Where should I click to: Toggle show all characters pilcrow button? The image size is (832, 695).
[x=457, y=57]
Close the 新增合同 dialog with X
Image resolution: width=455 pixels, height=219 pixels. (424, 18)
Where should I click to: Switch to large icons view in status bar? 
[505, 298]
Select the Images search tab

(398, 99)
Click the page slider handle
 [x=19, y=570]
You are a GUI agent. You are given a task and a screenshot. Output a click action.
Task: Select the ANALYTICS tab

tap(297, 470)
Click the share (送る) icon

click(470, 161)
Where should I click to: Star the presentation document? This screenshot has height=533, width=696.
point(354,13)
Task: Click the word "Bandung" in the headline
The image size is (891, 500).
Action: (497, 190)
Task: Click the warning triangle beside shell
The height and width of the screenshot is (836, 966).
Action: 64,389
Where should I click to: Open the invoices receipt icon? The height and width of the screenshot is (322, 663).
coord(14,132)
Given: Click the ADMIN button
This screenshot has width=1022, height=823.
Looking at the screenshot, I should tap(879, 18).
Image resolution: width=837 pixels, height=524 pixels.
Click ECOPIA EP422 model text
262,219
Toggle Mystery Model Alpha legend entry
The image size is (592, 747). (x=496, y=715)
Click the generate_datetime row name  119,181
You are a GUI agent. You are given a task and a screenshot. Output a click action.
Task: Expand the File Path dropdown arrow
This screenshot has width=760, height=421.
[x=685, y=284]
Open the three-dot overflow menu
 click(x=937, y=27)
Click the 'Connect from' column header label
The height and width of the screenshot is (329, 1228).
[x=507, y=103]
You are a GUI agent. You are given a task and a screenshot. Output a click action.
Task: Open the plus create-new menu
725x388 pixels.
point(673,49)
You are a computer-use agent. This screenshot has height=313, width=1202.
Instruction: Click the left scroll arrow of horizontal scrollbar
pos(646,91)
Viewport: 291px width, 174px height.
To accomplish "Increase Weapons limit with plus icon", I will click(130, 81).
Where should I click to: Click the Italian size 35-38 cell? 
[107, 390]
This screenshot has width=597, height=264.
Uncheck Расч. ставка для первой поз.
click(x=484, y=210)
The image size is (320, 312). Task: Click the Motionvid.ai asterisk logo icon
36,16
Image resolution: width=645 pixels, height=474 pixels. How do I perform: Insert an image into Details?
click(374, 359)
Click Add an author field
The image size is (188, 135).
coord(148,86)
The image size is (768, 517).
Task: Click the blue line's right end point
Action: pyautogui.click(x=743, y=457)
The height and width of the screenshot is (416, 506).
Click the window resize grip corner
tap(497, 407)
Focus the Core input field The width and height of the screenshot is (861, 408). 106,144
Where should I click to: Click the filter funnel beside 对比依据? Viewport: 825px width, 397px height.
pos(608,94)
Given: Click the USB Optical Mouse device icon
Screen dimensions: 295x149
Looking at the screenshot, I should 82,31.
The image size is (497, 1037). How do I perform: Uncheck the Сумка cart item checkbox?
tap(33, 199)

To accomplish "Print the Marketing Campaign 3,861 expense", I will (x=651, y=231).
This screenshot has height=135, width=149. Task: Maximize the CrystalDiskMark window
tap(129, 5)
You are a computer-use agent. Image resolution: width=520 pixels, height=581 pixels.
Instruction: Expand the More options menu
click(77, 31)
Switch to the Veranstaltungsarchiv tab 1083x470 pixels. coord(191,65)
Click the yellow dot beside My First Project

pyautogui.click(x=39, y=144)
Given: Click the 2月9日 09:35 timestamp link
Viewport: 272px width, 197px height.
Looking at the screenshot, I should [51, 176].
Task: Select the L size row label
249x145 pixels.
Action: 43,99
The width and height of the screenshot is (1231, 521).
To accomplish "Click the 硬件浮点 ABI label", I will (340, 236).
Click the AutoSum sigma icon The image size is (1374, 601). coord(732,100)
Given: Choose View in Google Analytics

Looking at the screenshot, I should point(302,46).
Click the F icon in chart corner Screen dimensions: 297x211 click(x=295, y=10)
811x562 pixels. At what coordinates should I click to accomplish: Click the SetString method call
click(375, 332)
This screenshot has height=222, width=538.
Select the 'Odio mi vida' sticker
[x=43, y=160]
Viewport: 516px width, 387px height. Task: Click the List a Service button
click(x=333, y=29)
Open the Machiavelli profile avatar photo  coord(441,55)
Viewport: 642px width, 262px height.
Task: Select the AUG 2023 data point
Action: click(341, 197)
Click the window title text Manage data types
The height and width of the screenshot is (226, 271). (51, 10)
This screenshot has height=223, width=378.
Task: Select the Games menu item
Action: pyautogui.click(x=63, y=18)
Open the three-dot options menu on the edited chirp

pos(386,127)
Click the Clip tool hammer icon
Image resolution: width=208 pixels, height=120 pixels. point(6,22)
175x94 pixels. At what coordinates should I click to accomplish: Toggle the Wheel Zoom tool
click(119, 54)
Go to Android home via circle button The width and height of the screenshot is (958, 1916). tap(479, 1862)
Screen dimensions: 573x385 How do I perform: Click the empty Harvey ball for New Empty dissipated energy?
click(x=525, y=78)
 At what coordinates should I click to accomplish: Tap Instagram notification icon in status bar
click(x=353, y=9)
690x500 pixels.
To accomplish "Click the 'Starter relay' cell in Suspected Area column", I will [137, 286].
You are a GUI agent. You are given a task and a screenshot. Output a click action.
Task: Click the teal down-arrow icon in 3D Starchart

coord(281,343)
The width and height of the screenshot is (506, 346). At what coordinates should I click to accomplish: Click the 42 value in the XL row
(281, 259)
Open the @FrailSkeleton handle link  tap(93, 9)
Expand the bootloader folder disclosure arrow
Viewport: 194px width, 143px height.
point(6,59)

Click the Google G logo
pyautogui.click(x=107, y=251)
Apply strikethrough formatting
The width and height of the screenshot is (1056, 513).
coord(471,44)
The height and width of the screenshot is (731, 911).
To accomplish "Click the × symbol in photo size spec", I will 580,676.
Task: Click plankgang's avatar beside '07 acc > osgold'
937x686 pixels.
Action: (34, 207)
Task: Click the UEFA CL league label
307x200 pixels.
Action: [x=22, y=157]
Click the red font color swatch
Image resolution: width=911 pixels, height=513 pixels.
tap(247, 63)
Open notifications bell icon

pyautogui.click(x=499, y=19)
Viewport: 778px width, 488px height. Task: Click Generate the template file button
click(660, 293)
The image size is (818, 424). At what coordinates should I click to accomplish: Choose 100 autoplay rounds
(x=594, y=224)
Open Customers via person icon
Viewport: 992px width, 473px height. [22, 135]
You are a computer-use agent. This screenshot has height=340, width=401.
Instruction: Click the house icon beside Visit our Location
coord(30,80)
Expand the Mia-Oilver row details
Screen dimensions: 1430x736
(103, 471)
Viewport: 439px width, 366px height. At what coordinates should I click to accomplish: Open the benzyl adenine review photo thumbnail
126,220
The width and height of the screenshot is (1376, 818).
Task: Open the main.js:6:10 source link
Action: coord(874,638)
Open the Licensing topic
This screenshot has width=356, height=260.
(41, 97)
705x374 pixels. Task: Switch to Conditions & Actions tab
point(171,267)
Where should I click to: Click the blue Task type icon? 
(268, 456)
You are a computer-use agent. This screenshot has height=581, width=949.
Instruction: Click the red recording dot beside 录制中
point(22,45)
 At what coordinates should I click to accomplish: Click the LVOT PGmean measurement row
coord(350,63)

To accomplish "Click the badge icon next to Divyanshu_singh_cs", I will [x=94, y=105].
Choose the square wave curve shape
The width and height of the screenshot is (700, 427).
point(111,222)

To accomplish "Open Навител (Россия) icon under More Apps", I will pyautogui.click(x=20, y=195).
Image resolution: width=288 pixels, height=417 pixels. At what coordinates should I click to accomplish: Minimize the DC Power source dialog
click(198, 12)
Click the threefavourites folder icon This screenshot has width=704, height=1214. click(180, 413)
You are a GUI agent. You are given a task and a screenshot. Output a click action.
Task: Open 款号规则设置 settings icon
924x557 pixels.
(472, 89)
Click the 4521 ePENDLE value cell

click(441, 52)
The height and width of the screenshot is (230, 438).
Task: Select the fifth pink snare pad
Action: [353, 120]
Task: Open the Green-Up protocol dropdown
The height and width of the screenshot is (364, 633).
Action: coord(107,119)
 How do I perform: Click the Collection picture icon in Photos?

++++++

Wherever the line holding "Instruction: Click the left" falls in the entries above, copy exactly from it through the line holding "Given: Click the USB", inclusive, and add nothing.

## Written solution:
Instruction: Click the left scroll arrow of horizontal scrollbar
pos(646,91)
Viewport: 291px width, 174px height.
To accomplish "Increase Weapons limit with plus icon", I will click(130, 81).
Where should I click to: Click the Italian size 35-38 cell? 
[107, 390]
This screenshot has width=597, height=264.
Uncheck Расч. ставка для первой поз.
click(x=484, y=210)
The image size is (320, 312). Task: Click the Motionvid.ai asterisk logo icon
36,16
Image resolution: width=645 pixels, height=474 pixels. How do I perform: Insert an image into Details?
click(374, 359)
Click Add an author field
The image size is (188, 135).
coord(148,86)
The image size is (768, 517).
Task: Click the blue line's right end point
Action: pyautogui.click(x=743, y=457)
The height and width of the screenshot is (416, 506).
Click the window resize grip corner
tap(497, 407)
Focus the Core input field The width and height of the screenshot is (861, 408). 106,144
Where should I click to: Click the filter funnel beside 对比依据? Viewport: 825px width, 397px height.
pos(608,94)
Given: Click the USB Optical Mouse device icon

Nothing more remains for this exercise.